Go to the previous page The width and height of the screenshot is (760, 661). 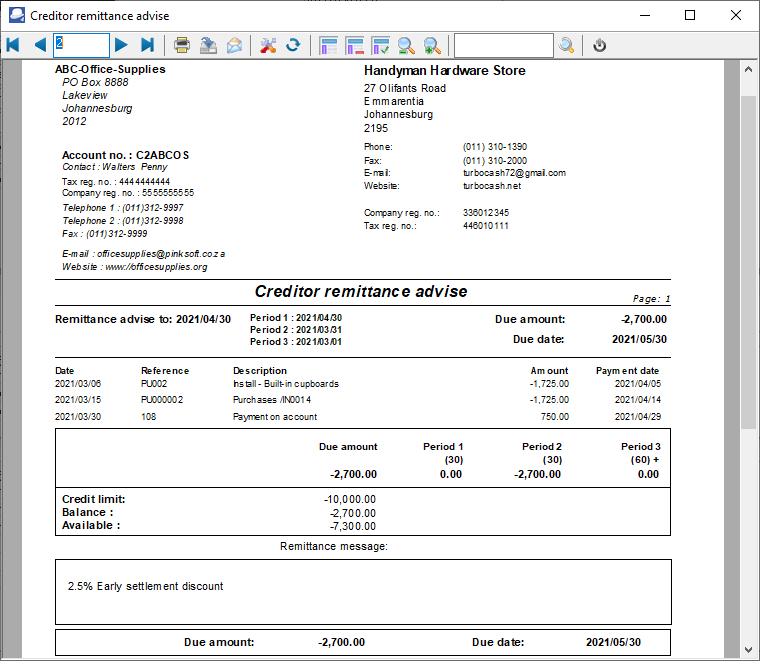tap(40, 45)
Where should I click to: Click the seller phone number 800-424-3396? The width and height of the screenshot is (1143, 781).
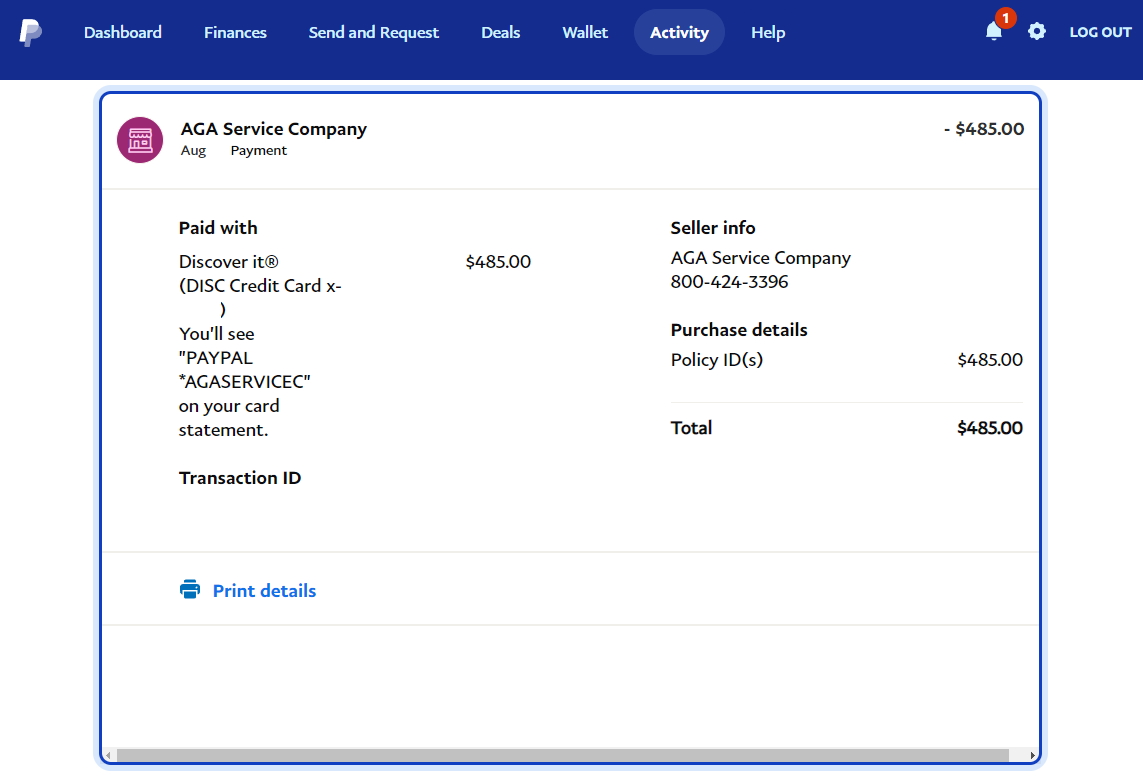click(x=729, y=282)
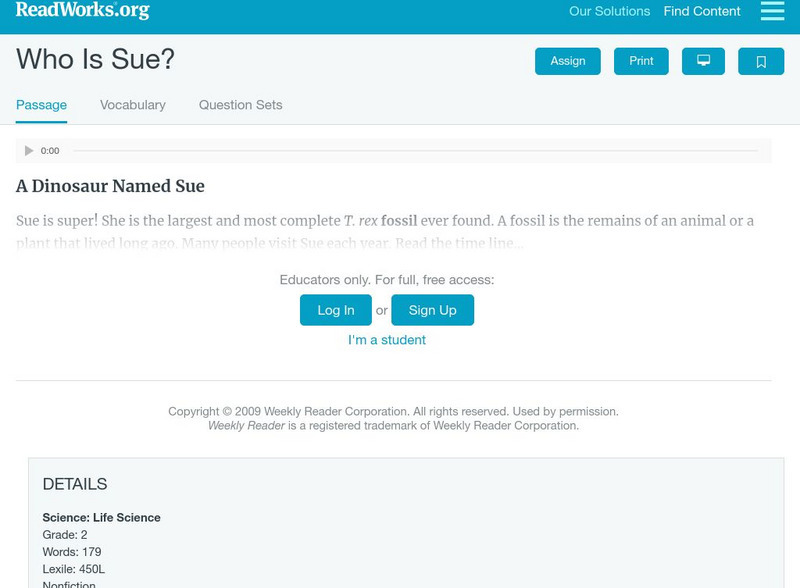
Task: Play the passage audio
Action: [x=29, y=151]
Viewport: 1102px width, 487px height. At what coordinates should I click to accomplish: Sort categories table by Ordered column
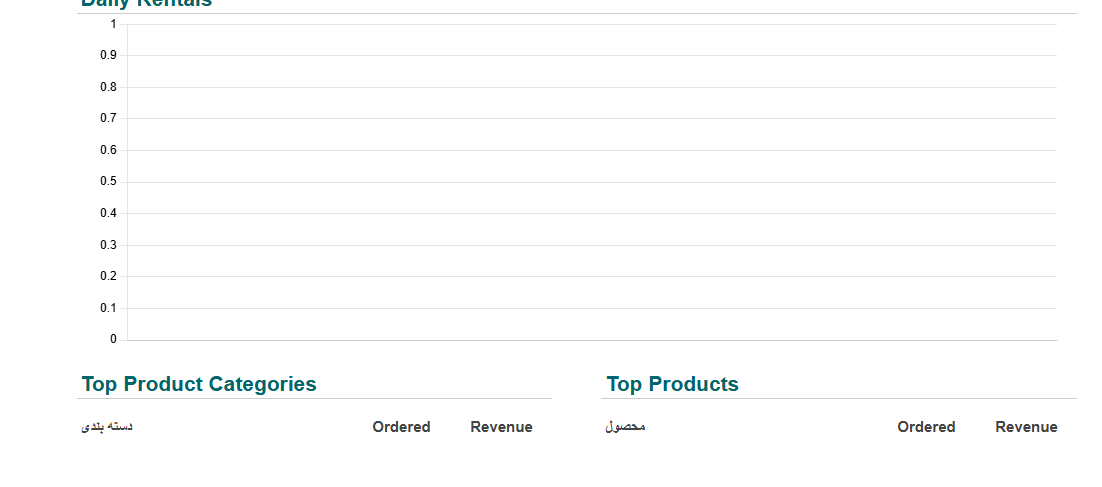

==================================================

Starting at the line with "Where should I" and stopping at the final line of the material, reproduce each line exactly, both ends included. Leave the pictures out.

> [RESULT FOR THIS TASK]
Where should I click to: Click the seller phone number 800-424-3396? The width and height of the screenshot is (1143, 781).
click(x=729, y=282)
Task: Play the passage audio
Action: [x=29, y=151]
Viewport: 1102px width, 487px height. At what coordinates should I click to accomplish: Sort categories table by Ordered column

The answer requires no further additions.